Task directions
Restate the data that follows exactly as it stands, beginning with the first line and ending with the line that contains "Focus the Search".

Listed entries
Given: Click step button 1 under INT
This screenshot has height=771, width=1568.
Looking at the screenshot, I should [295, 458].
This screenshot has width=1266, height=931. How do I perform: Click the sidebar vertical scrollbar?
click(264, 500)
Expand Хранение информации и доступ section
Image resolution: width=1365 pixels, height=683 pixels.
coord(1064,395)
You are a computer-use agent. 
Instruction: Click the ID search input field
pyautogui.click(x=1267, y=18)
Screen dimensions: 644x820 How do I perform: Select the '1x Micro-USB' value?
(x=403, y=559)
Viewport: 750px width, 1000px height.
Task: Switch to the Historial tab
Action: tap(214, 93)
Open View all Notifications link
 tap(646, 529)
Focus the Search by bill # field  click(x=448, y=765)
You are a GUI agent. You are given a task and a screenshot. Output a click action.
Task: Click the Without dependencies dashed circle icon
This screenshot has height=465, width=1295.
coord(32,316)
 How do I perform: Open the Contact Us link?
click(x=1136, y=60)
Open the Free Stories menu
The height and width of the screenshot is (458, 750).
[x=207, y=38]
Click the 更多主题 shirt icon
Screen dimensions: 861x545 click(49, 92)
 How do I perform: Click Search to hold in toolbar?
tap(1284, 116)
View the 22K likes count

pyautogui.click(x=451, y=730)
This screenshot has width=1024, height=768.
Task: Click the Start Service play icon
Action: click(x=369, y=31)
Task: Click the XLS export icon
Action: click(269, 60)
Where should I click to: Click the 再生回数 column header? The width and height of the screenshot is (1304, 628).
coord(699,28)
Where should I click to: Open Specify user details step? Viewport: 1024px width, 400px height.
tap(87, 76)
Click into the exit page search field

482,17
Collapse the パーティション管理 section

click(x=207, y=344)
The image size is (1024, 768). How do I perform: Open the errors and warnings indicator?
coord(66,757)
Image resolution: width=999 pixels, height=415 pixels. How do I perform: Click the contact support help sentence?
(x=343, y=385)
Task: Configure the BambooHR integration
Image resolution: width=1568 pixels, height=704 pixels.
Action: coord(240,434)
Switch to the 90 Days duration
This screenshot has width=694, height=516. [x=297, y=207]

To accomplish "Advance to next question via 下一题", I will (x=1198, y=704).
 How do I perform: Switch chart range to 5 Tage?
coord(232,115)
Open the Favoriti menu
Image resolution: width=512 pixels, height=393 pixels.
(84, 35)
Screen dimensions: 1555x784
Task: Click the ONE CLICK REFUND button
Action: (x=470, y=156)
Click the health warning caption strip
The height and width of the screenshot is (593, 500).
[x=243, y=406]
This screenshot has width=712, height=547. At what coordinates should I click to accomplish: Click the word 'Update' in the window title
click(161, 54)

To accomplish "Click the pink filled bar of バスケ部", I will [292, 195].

Solution for this task
Given: Click step button 1 under INT
This screenshot has height=771, width=1568.
Looking at the screenshot, I should [295, 458].
This screenshot has width=1266, height=931. How do I perform: Click the sidebar vertical scrollbar?
click(264, 500)
Expand Хранение информации и доступ section
Image resolution: width=1365 pixels, height=683 pixels.
coord(1064,395)
You are a computer-use agent. 
Instruction: Click the ID search input field
pyautogui.click(x=1267, y=18)
Screen dimensions: 644x820 How do I perform: Select the '1x Micro-USB' value?
(x=403, y=559)
Viewport: 750px width, 1000px height.
Task: Switch to the Historial tab
Action: tap(214, 93)
Open View all Notifications link
 tap(646, 529)
Focus the Search by bill # field  click(x=448, y=765)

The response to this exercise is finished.